Trois outils pour la personnalisation du travail

Boîte aux lettres, passeport et code des sons

 

En tant qu’enseignant, lorsqu’on a choisi comme dispositif pédagogique de favoriser les moments de travaux individualisés, on permet forcément aux élèves d’une part de ne plus réfléchir autour des mêmes consignes et de s’engager dans des travaux différents et d’autre part de se déplacer afin qui de demander de l’aide ou d’en proposer, qui de récupérer un document utile au respect de la consigne.

Rapidement, de telles libertés conduisent à deux problèmes d’organisation : les files d’enfants en attente près de l’enseignant et en fin de journée un nombre important de documents à corriger.

Des outils comme la boîte aux lettres, le passeport ou le code des sons ont pour intention de proposer une gestion de ce type d’écueils.

 

Le passeport

Il s’agit d’un document distribué à chacun, par exemple une petite fiche cartonnée, sur lequel est indiqué le prénom de l’enfant. Par son intermédiaire, les élèves en besoin (mauvaise compréhension d’une consigne, besoin d’aide, ...) se déplacent et le déposent à côté de la personne qu’ils sollicitent. Celui-ci, enseignant ou élève ressource, dès qu’il est disponible, appelle les enfants à tour de rôle. Pendant le temps d’attente, en plus de ne plus être en situation d’interaction passive, les enfants ont pour consigne de passer à un autre travail, notamment, lorsqu’ils disposent d’un plan de travail.

 

La boîte aux lettres

Parce que proposer à des élèves de travailler de manière individualisée n’est pas toujours guidé par du matériel autocorrectif, parce que toute fiche n’a pas forcément intérêt à être autocorrigée, il arrive souvent que de nombreux écrits et de nombreuses fiches sont à corriger chaque jour. La boîte aux lettres est un endroit dans la classe où les travaux à corriger peuvent être déposés (premier compartiment) et où les fiches corrigées (second compartiment) sont à disposition d’un enfant dont le « métier de classe » est facteur, une responsabilité qui consiste à distribuer le courrier. Ainsi, l’enseignant, au cours des divers petits moments d’attente dans une journée est en mesure de porter son regard sur ces travaux et en même temps de gagner un précieux temps de travail en début de soirée.

 

Le code des sons

La libération de la parole et de l’expression conduit à ce que le niveau sonore de la classe puisse augmenter, parfois jusqu’à perturber la concentration de certains. Pourtant, différents moments ne nécessitent pas la même attention au bruit. C’est pourquoi nous avons choisi d’introduire le « feu des bruits » qui indique la nature du volume de la voix :

En code rouge, c’est le silence parce que chacun doit se concentrer sur une tâche individuelle.

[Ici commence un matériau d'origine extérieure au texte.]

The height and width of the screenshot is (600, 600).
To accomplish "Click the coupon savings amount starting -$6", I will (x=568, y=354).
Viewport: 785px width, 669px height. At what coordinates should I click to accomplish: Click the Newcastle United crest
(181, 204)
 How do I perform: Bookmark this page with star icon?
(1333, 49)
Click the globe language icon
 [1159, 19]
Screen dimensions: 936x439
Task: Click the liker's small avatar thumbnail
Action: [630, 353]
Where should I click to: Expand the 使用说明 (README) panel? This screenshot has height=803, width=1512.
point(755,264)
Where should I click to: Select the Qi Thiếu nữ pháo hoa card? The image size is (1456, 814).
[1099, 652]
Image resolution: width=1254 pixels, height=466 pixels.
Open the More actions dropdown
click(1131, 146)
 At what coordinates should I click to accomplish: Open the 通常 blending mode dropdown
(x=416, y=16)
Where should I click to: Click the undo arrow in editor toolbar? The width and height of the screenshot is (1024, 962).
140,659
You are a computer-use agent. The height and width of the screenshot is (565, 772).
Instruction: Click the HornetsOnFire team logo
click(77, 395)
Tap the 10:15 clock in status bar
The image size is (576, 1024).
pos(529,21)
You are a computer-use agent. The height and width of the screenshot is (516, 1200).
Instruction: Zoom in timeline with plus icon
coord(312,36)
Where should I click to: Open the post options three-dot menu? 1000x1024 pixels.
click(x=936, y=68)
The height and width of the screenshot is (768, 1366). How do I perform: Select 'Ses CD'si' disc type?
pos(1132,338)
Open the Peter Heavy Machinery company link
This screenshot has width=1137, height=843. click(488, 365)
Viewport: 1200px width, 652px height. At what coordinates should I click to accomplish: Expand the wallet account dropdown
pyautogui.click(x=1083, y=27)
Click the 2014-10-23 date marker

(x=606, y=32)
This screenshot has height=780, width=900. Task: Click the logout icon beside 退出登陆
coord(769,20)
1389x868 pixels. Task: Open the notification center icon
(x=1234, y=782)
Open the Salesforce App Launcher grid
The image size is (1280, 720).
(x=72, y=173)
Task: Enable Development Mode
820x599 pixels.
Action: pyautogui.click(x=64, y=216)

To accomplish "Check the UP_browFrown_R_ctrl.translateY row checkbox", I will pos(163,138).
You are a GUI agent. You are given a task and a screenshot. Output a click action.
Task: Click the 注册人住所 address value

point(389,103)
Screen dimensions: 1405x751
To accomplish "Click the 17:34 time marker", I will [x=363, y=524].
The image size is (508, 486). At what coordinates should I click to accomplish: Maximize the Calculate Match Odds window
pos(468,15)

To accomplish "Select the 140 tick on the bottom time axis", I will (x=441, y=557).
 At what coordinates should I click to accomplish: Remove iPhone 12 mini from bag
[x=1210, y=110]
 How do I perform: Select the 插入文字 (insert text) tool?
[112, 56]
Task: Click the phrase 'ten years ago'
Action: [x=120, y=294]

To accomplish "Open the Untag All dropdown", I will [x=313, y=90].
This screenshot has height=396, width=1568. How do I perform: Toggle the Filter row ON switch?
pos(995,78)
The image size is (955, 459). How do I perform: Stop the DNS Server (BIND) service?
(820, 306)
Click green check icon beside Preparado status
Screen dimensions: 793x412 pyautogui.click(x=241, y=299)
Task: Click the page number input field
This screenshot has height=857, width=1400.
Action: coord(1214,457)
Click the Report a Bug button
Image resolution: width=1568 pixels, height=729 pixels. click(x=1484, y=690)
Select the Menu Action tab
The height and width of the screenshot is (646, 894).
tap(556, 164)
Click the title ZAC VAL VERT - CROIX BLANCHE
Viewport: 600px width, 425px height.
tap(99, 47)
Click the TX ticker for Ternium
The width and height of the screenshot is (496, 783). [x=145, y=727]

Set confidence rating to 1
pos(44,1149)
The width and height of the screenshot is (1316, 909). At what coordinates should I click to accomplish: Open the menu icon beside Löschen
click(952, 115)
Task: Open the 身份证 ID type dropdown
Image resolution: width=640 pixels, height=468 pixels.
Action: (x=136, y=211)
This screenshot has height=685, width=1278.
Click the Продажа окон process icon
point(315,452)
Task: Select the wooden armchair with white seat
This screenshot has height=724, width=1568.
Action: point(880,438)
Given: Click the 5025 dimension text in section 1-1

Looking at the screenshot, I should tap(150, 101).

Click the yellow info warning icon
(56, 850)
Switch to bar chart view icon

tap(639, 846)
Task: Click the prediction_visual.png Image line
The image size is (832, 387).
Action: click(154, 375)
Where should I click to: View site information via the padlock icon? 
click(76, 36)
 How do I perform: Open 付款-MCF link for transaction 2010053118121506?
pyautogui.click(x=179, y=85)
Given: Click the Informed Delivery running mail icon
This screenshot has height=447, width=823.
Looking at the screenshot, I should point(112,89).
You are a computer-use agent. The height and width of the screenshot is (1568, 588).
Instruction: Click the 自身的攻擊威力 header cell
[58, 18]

En code orange, tout le monde peut parler en chuchotant : seul le voisin doit entendre la voix.

En code blanc, c’est un moment collectif, c’est un président qui distribue la parole.

En code vert, on peut parler normalement.

Un enfant peut avoir la responsabilité de changer le code quand il le faut.

 

 

Ces trois outils se veulent au service de moments de travaux individualisés dans la classe et permettent aux enfants et aux enseignants de vivre ces situations de travail sans être trop parasités par la multiplicité des parcours empruntés.